▸ Détail de la tâche: Condensez sous forme de liste le paragraphe du texte à lire qui débute par « La France va-t-elle finir ? », sans perdre ses faits principaux.

▸ Texte à lire:
=-=-=

Oh ! si je pouvais lui parler encore du fond de ma tombe ! Si je pouvais, avec ce désintéressement de toutes choses qui est le propre de la vie à venir, lui représenter une dernière fois, comme je l’ai fait souvent à ceux qui la gouvernent, ce qui peut lui donner la paix ! Je la vois avec une amère douleur descendre chaque jour du rang de puissance et d’honneur où l’avaient placée, dans le monde, la foi et les vertus de nos pères, la politique sage et persévérante de nos rois.

Je ne parle pas de son régime intérieur. Je ne me suis jamais mêlé à l’action et surtout aux passions des partis. Ma vie s’est écoulée presque tout entière au dehors, depuis que j’ai âge d’homme. C’est là que j’ai pu juger de sa décadence, et que j’ai vu, à mesure qu’elle abandonne sa foi et ses traditions, sa voix être moins écoutée et son nom moins respecté.

La France va-t-elle finir ? Dieu va-t-il lui retirer sa mission qu’il lui avait confiée, de défendre et de protéger généreusement dans le monde la justice et la vérité ? Ma prière suprême est que ce malheur lui soit épargné. Mais qu’est-ce que la prière d’un homme devant la justice de Dieu ?

=-=-=

▸ Entrées extraites:
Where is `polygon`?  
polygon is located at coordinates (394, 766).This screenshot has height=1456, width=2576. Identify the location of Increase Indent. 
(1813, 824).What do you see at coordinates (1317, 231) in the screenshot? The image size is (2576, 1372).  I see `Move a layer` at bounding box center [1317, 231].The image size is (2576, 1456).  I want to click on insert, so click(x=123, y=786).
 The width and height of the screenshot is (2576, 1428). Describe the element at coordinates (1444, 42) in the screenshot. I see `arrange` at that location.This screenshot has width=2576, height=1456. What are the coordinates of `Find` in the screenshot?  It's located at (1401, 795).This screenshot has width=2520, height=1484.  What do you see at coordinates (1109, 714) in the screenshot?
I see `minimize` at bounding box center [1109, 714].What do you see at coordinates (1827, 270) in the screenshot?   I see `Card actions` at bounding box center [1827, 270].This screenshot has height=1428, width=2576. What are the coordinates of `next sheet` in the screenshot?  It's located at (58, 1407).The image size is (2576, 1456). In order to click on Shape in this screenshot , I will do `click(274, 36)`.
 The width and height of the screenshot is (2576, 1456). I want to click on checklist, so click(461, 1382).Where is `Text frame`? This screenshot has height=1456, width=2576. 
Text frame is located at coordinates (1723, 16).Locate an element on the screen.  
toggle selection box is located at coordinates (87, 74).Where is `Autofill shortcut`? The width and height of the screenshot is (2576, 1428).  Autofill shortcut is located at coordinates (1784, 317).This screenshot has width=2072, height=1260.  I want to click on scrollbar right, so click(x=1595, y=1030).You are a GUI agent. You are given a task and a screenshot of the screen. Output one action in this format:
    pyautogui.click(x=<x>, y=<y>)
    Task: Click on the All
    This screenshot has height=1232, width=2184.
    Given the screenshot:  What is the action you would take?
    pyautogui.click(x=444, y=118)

=-=-=

▸ Réponse:
- Question : la France va-t-elle finir ?
- Question : Dieu va-t-il lui retirer la mission qu'il lui avait confiée, défendre et protéger généreusement la justice et la vérité dans le monde ?
- Prière suprême : que ce malheur lui soit épargné.
- Limite : que vaut la prière d'un homme devant la justice de Dieu ?